Dit vindt ook Joost Kerkhoff, verslavingsarts bij de Ambulante Verslavingszorg Groningen (AVG). ‘De medische zorg kan voortaan gefinancierd worden uit de AWBZ. Echter, dat geldt alleen voor nieuwe behandelingen en niet voor de lopende zorg voor cliënten. Een jaar geleden heeft de AVG de zorg voor cliënten bovenaan gesteld, volgens Kerkhoff. ‘Daarvoor was er geen expliciet omschreven visie. Wij kijken nu meer naar de individuele verslaafde: zijn er behandelplannen mogelijk, welke doelen kunnen we stellen. Er komt een veel oudere groep verslaafden binnen, die meer zorg nodig heeft dan de jonge cliënten die we vroeger kregen. Doordat we nu in kaart hebben wie er binnenkomen en wat hun zorgbehoeften zijn, zijn er ook mogelijkheden voor evaluatie. Het is nog te vroeg om te bepalen of er ook minder gezondheidsproblemen optreden door deze aanpak.’
Vrijblijvendheid
De methadonpost als ‘voordeur, waar de cliënt binnen kan lopen en in zorgprogramma’s kan worden opgevangen’ Zo moet het volgens Chris Loth zijn. Daar wordt door beleidsmakers ook hard aan gewerkt, maar de zorgprogramma’s zijn volgens Loth slecht uitvoerbaar in de praktijk. Ze zouden te ver van de werkvloer af zijn ontwikkeld. ‘Men zou meer gebruik kunnen maken van de praktijkervaring van de verpleegkundige hierin.’

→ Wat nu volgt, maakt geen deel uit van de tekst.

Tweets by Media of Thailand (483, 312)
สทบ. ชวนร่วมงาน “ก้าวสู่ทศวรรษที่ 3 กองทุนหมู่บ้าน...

Iedereen erkent die rol van de verpleegkundige wel, maar het schort kennelijk aan de communicatie tussen beleidsmakers en werkvloer concludeert Loth. Tevens constateert Loth dat de bestrijding van de overlast op dit moment de basis is voor het verstrekken van methadon. De verpleegkundige wordt de ‘tapmiep’ die alleen nog maar cupjes methadon uitdeelt, terwijl er veel meer van haar verpleegkundige opleiding gebruik gemaakt kan worden als ze ook werkelijk aan psychische en geneeskundige hulp en voorlichting toe zou komen.
‘Naast de medische en psychiatrische diagnose van de arts is het onze taak te kijken wat het effect is van de diagnose op iemands leven en wat daaraan te doen valt,’ zegt Loth. Ze pleit voor meer ‘outreachend werken’: begeleiding aan verslaafden bieden en de straat op om verslaafden op te zoeken en ze ‘binnen te halen’ om zorg te kunnen bieden. ‘Op de methadonpost in Almelo kwam ik in contact met een verslaafde vrouw die terminale longkanker had. Ze had kennelijk net een chemokuur achter de rug, maar wist niet wat er was gebeurd. Als verpleegkundige is het je plicht tijd te maken om die vrouw te begeleiden, met haar te praten en eventueel mee te gaan naar het ziekenhuis. Maar dan is er wel een collega nodig aan de balie die de verstrekking verder afhandelt.’
Ben van de Wetering van Delta Bouman Rotterdam is het helemaal eens met Chris Loth: er moet meer aan outreachende zorg worden gedaan. Hij gaat zelfs nog iets verder. De verslavingszorg zou verslaafden meer moeten motiveren om hen te binden aan de zorg, en andersom. De methadon en de zorg worden nu te vrijblijvend verstrekt, vindt hij. ‘Niemand kiest voor zo’n bestaan, maar ze kunnen er niet op eigen kracht uit komen. Er zijn meer veldwerkers nodig die verslaafden moeten toeleiden naar zorg. Daar is nog veel terrein te winnen.’
Van de Wetering benadrukt dat het niet per se gaat om meer geld voor meer werkers. ‘Wel over hoe je bestaande middelen anders inzet om dit effect te sorteren. Wij zijn bezig met een nieuwe aanpak en het blijkt dat mensen spontaan op kunnen houden met gebruik van methadon.’ De vanzelfsprekendheid van de methadonverstrekking staat wat hem betreft ter discussie: ‘Wij bieden een daarvoor geselecteerde groep cliënten een ander soort zorg aan: behandeling van stoornissen, begeleiding bij het leven, opbouwen van netwerken. Dan blijkt dat mensen hun eigen conclusies kunnen trekken en zelf stoppen met methadon.’
Dat geldt in ieder geval niet voor elke verslaafde, weet ook Carla Duyts van de GG en GD in Amsterdam. ‘En dat moet je accepteren. Net als de verloren energie die je in een cliënt steekt. Je spreekt behandelplannen met een cliënt af, een afkicktraject. En toch, als hij zich moet opgeven loopt hij bij wijze van spreken in de wachtkamer weg, terwijl je ernaast zit. En het kan nog vijf keer fout gaan. Dat moet je accepteren, door er ook de humor van in te zien.’